Discussion
In this large, prospective cohort study of middle-aged and older Swedish women, we did not observe an association between coffee consumption and fracture risk. Previous studies on consumption of coffee or intake of caffeine and fracture risk in women have shown discrepant results. Some demonstrate increased risk of fractures with high intakes, whereas others were unable to demonstrate such an association. In contrast to our present results, we have previously observed an increased rate of osteoporotic fractures in women consuming at least 4 cups of coffee per day in a subset of the present cohort. Limitations of our previous analysis, some of which were shared with other studies, were a shorter maximum follow-up time (13 vs. 21 years), a lower number of fracture cases, and, most importantly, incomplete case ascertainment (because we were able to identify only fractures that occurred in the county in which the study was performed). In the present study, we have complete case ascertainment by matching to nationwide inpatient and outpatient registers that include a large number of fractures. Furthermore, we previously were not able to adequately control for lifestyle habits and comorbidity, which could potentially influence the association, although adjustments in our present study did not confer major changes on the estimates.
In our prior analysis, we found that the higher risk of fracture with high coffee intake was concentrated in women with a modest calcium intake. This effect modification was not confirmed in the present analysis. In the SMCC we estimated the associations by vitamin D status. Unexpectedly, we found a somewhat stronger association between coffee intake and BMD among women with vitamin D values higher than 50 nmol/L. A low vitamin D level might reflect frailty, and in the subgroup with low vitamin D values, the association between coffee consumption and bone density might have been overshadowed by factors related to frailty that more strongly influence BMD.

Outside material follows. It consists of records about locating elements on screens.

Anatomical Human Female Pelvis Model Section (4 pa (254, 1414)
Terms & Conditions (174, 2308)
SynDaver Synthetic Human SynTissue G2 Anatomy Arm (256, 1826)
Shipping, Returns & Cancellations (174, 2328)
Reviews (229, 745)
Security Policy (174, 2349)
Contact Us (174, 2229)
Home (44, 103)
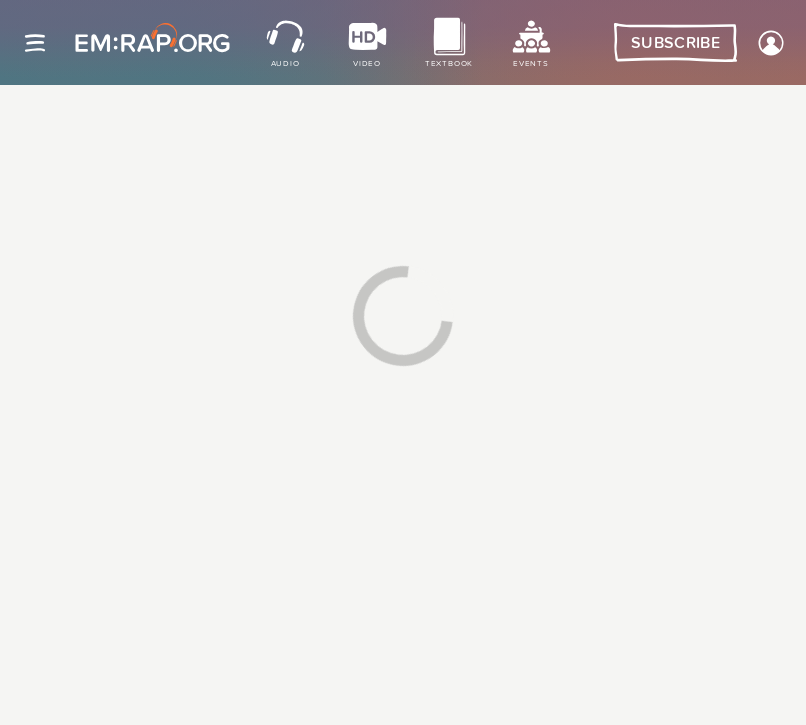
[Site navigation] (35, 43)
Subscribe (675, 43)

In the majority of studies investigating associations between coffee/caffeine consumption or intake and BMD in women, no association could be demonstrated, whereas such associations have been observed in some studies. Several explanations are possible for the absence of association in these studies, including small study size, low consumption of coffee, or lack of separate assessment of tea and coffee consumption. The small differences in BMD associated with coffee consumption in the present study do not seem to impact the risk of osteoporosis or incident fractures. Importantly, earlier research has shown that the influence of BMD, versus accidental fall–related factors, on fracture rate is more modest in the oldest-old than in young-old individuals. Theoretically, the small decrease in BMD associated with high coffee consumption might be counteracted by a reduced likelihood of hypotension and comorbidities, leading to a lower propensity for injurious falls. The net effect could therefore be no substantial excess risk of fracture. No association between coffee consumption and fall risk was observed in our study, but self-reported falls might not accurately reflect actual injurious falls.
Strengths and Limitations
Several strengths of the study deserve consideration. Because of the high incidence of fractures in our setting, together with a long follow-up, we were able to identify a large number of incident fractures with high accuracy and complete coverage. We were also able to study BMD as a secondary outcome in a large subcohort. The use of repeated FFQs is likely to have reduced measurement error in exposure information. A generally high consumption level in combination with considerable range in the consumption of coffee in this cohort constitutes an additional major strength. Finally, tea consumption is low in this cohort, which might be another advantage in that, for example, the flavonoid compounds in tea could have estrogen-like positive effects on bone.
The study has some weaknesses that should be addressed. Although conclusions about causality cannot be drawn, the prospective design limits the potential for participants to provide selective information because of recall bias or changes in dietary habits due to the fracture event. It might not be possible to generalize the results to women of different ethnic origins or to men. The self-administered questionnaires did not include reference to the size of a cup of coffee, which could have led to misclassification because the volume of a cup can range from 150 to 250 mL (or even larger). Nevertheless, a validation study indicated that the reported coffee consumption seems to be a reasonable estimate of the exposure. Information on caffeinated soft drinks was not available. Consumption of soft drinks (any kind) was low, with 1.4% of the women consuming 1 can of soda or more each day. We did not exclude fractures that were due to high trauma because there are indications of a comparable increased risk of both low- and high-trauma fracture with decreasing bone density in the elderly and because cause-of-injury coding can be inaccurate. However, we were able to analyze time to a second fracture, which theoretically would be a better measure of osteoporotic fracture risk than a single fracture, but no increased risk of fracture was observed.
Although we were able to adjust our associations for several potential covariates, including comorbidities, there still could be residual confounding. Information on smoking and physical activity was available from only the second questionnaire, and data for these variables were imputed for the baseline investigation. However, imputation is less likely to introduce bias than is performance of complete-subject analysis, and our sensitivity analyses without time-updated covariates did not change our conclusions. Finally, a genetic variant of the vitamin D receptor might render carriers more susceptible to the effects of caffeine on bone. Genetically determined differences in the metabolism of caffeine might also be of relevance in this context, but genotyping was not done in the present study.
The lack of increased risk of fractures in our study, even among women consuming high amounts of coffee, is important. This ends a long-running debate about coffee as a potential risk factor for osteoporotic fractures, at least in women.